REQUIRED WORK ▸
Write out all the data again, exactly as it stands.

(Data records)
- Opening Delimiter -

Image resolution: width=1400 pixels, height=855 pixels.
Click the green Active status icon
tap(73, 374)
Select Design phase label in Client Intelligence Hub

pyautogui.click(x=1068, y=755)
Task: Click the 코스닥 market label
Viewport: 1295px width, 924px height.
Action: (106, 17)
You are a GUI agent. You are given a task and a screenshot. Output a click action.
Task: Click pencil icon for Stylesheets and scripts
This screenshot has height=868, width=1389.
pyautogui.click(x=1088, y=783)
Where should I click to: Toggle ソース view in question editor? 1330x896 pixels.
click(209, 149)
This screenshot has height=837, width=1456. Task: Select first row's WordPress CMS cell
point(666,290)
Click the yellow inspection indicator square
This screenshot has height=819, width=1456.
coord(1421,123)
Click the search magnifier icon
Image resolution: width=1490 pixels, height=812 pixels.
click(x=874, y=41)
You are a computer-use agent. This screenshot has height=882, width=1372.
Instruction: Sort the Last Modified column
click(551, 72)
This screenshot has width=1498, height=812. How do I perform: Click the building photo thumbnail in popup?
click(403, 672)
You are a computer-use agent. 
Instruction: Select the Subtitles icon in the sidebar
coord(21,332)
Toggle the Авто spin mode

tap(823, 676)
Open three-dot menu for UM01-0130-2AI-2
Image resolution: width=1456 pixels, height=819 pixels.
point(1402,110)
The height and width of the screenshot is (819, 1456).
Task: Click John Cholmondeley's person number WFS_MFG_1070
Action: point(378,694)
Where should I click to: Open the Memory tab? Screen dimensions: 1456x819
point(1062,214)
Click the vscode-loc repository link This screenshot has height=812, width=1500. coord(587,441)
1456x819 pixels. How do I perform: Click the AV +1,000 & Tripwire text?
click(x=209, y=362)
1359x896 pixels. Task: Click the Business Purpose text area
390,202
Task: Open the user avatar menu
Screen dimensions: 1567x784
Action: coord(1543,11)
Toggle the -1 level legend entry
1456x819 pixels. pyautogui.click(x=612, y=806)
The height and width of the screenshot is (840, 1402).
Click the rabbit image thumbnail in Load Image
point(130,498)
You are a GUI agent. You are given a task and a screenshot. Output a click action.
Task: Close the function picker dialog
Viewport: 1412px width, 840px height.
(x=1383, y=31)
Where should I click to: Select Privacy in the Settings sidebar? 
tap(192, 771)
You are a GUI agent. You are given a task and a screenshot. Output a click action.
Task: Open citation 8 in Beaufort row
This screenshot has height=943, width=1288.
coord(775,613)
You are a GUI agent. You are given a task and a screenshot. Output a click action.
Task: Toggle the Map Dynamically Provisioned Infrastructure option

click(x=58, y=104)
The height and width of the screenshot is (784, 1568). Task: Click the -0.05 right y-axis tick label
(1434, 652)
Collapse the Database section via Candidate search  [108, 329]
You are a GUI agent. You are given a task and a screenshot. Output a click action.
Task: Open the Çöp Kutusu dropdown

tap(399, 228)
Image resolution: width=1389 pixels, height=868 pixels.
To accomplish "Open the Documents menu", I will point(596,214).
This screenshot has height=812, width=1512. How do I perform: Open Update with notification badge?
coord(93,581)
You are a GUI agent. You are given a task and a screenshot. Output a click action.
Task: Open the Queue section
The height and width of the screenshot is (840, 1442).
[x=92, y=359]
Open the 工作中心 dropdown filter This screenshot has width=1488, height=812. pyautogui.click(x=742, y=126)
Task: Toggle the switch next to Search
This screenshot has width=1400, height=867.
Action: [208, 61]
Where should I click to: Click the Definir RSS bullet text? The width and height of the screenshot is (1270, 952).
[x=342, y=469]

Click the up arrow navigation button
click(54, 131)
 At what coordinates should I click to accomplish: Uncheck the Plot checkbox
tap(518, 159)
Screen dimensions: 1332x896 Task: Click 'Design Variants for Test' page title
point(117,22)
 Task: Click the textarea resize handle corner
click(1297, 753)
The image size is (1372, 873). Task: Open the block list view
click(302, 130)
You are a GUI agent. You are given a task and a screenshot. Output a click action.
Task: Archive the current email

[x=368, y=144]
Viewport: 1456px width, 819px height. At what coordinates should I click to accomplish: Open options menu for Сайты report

- Closing Delimiter -

THE ANSWER ▸
Image resolution: width=1400 pixels, height=855 pixels.
Click the green Active status icon
tap(73, 374)
Select Design phase label in Client Intelligence Hub

pyautogui.click(x=1068, y=755)
Task: Click the 코스닥 market label
Viewport: 1295px width, 924px height.
Action: (106, 17)
You are a GUI agent. You are given a task and a screenshot. Output a click action.
Task: Click pencil icon for Stylesheets and scripts
This screenshot has height=868, width=1389.
pyautogui.click(x=1088, y=783)
Where should I click to: Toggle ソース view in question editor? 1330x896 pixels.
click(209, 149)
This screenshot has height=837, width=1456. Task: Select first row's WordPress CMS cell
point(666,290)
Click the yellow inspection indicator square
This screenshot has height=819, width=1456.
coord(1421,123)
Click the search magnifier icon
Image resolution: width=1490 pixels, height=812 pixels.
click(x=874, y=41)
You are a computer-use agent. This screenshot has height=882, width=1372.
Instruction: Sort the Last Modified column
click(551, 72)
This screenshot has width=1498, height=812. How do I perform: Click the building photo thumbnail in popup?
click(403, 672)
You are a computer-use agent. 
Instruction: Select the Subtitles icon in the sidebar
coord(21,332)
Toggle the Авто spin mode

tap(823, 676)
Open three-dot menu for UM01-0130-2AI-2
Image resolution: width=1456 pixels, height=819 pixels.
point(1402,110)
The height and width of the screenshot is (819, 1456).
Task: Click John Cholmondeley's person number WFS_MFG_1070
Action: point(378,694)
Where should I click to: Open the Memory tab? Screen dimensions: 1456x819
point(1062,214)
Click the vscode-loc repository link This screenshot has height=812, width=1500. coord(587,441)
1456x819 pixels. How do I perform: Click the AV +1,000 & Tripwire text?
click(x=209, y=362)
1359x896 pixels. Task: Click the Business Purpose text area
390,202
Task: Open the user avatar menu
Screen dimensions: 1567x784
Action: coord(1543,11)
Toggle the -1 level legend entry
1456x819 pixels. pyautogui.click(x=612, y=806)
The height and width of the screenshot is (840, 1402).
Click the rabbit image thumbnail in Load Image
point(130,498)
You are a GUI agent. You are given a task and a screenshot. Output a click action.
Task: Close the function picker dialog
Viewport: 1412px width, 840px height.
(x=1383, y=31)
Where should I click to: Select Privacy in the Settings sidebar? 
tap(192, 771)
You are a GUI agent. You are given a task and a screenshot. Output a click action.
Task: Open citation 8 in Beaufort row
This screenshot has height=943, width=1288.
coord(775,613)
You are a GUI agent. You are given a task and a screenshot. Output a click action.
Task: Toggle the Map Dynamically Provisioned Infrastructure option

click(x=58, y=104)
The height and width of the screenshot is (784, 1568). Task: Click the -0.05 right y-axis tick label
(1434, 652)
Collapse the Database section via Candidate search  [108, 329]
You are a GUI agent. You are given a task and a screenshot. Output a click action.
Task: Open the Çöp Kutusu dropdown

tap(399, 228)
Image resolution: width=1389 pixels, height=868 pixels.
To accomplish "Open the Documents menu", I will point(596,214).
This screenshot has height=812, width=1512. How do I perform: Open Update with notification badge?
coord(93,581)
You are a GUI agent. You are given a task and a screenshot. Output a click action.
Task: Open the Queue section
The height and width of the screenshot is (840, 1442).
[x=92, y=359]
Open the 工作中心 dropdown filter This screenshot has width=1488, height=812. pyautogui.click(x=742, y=126)
Task: Toggle the switch next to Search
This screenshot has width=1400, height=867.
Action: [208, 61]
Where should I click to: Click the Definir RSS bullet text? The width and height of the screenshot is (1270, 952).
[x=342, y=469]

Click the up arrow navigation button
click(54, 131)
 At what coordinates should I click to accomplish: Uncheck the Plot checkbox
tap(518, 159)
Screen dimensions: 1332x896 Task: Click 'Design Variants for Test' page title
point(117,22)
 Task: Click the textarea resize handle corner
click(1297, 753)
The image size is (1372, 873). Task: Open the block list view
click(302, 130)
You are a GUI agent. You are given a task and a screenshot. Output a click action.
Task: Archive the current email

[x=368, y=144]
Viewport: 1456px width, 819px height. At what coordinates should I click to accomplish: Open options menu for Сайты report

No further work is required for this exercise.